Overhaul and expand firewall definitions for both `prod` and `test` environments to enable comprehensive inter-subnet communication.
This includes implementing explicit rules supporting:
- Docker Swarm overlay networks between application and database subnets.
- High-availability database clusters (PostgreSQL replication, MongoDB replica sets, Patroni, etcd).
- Internal access for various infrastructure services (Vault, Redis, RabbitMQ, APISIX, Prometheus, Grafana).
All firewall rule descriptions are standardized in English for improved clarity and consistency.

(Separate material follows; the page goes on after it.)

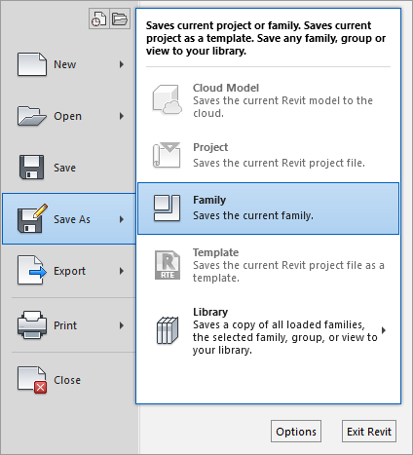
Task: Click the Library books icon
Action: (168, 330)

Additionally, update default `server_type_swarm` and `server_type_db` variables to the recommended `CPX` series for both environments. An initial generated Ansible inventory for the test environment is also added.
- Add `hetzner-sizing-report.md` defining data-driven server type recommendations for test and prod environments.
- Update Terraform configurations to align with the recommended `CPX` server types and refine firewall rules for Docker Swarm and database interactions.
- Introduce comprehensive documentation and stack files for:
- Single-node PostgreSQL/MongoDB deployment on a test DB worker node.
- High-availability 3-node MongoDB replica set and Patroni+etcd PostgreSQL cluster for production.
- Enhance Ansible bootstrap roles with SELinux disabling, fail2ban configuration, and StorageBox SSH key management for CI/CD.
- Reorganize and rename setup documentation files for improved structure and clarity.
- Database nodes now join the Docker Swarm as workers with `role=db` labels, allowing Swarm to manage their dedicated services.
- The `docker-stack-infra.yml` has been updated for production to focus solely on application-level infrastructure components.
- Dedicated database services (PostgreSQL, MongoDB, Patroni-etcd) are now explicitly deployed in separate Swarm stacks on `iklim-db-XX` nodes.
- Standardizes node naming conventions (`iklim-app-XX`, `iklim-db-XX`) across the production roadmap documentation.
- Clarifies that the `etcd` service within `docker-stack-infra.yml` is exclusively for APISIX configuration, distinct from Patroni's etcd cluster.
- This commit introduces the Terraform configuration to provision a production environment on Hetzner Cloud, building on the existing test setup.
- Key improvements and new features include:
* **Multi-node clusters:** Scaling to 3-node Swarm application and database clusters for improved resilience.
* **High availability:** Utilizing a Hetzner Floating IP for the application entry point and `spread` placement groups for fault tolerance across physical hosts.
* **Enhanced network security:** Internal management services (RabbitMQ, APISIX, Prometheus, Grafana) are restricted to the application subnet, expected to be accessed via an internal reverse proxy (SWAG).
* **Internal database replication:** New firewall rules enable PostgreSQL replication and MongoDB replica set traffic within the database subnet.
* **Refined test environment:** Updates to align `test` configuration with the new `prod` structure, including a dedicated floating IP and adjusted firewall rules.
* **Configuration standardization:** Environment-specific details moved to `locals.tf` for clarity, with upgraded server types and migration to Rocky Linux as the base image.
- Updates were also made to the latest version of Terraform to ensure consistency in the documentation
This commit introduces the foundational Infrastructure-as-Code for provisioning a test environment on Hetzner Cloud. It defines server nodes, private networking, comprehensive firewalls, and includes documentation on resource lifecycle and safe configuration practices.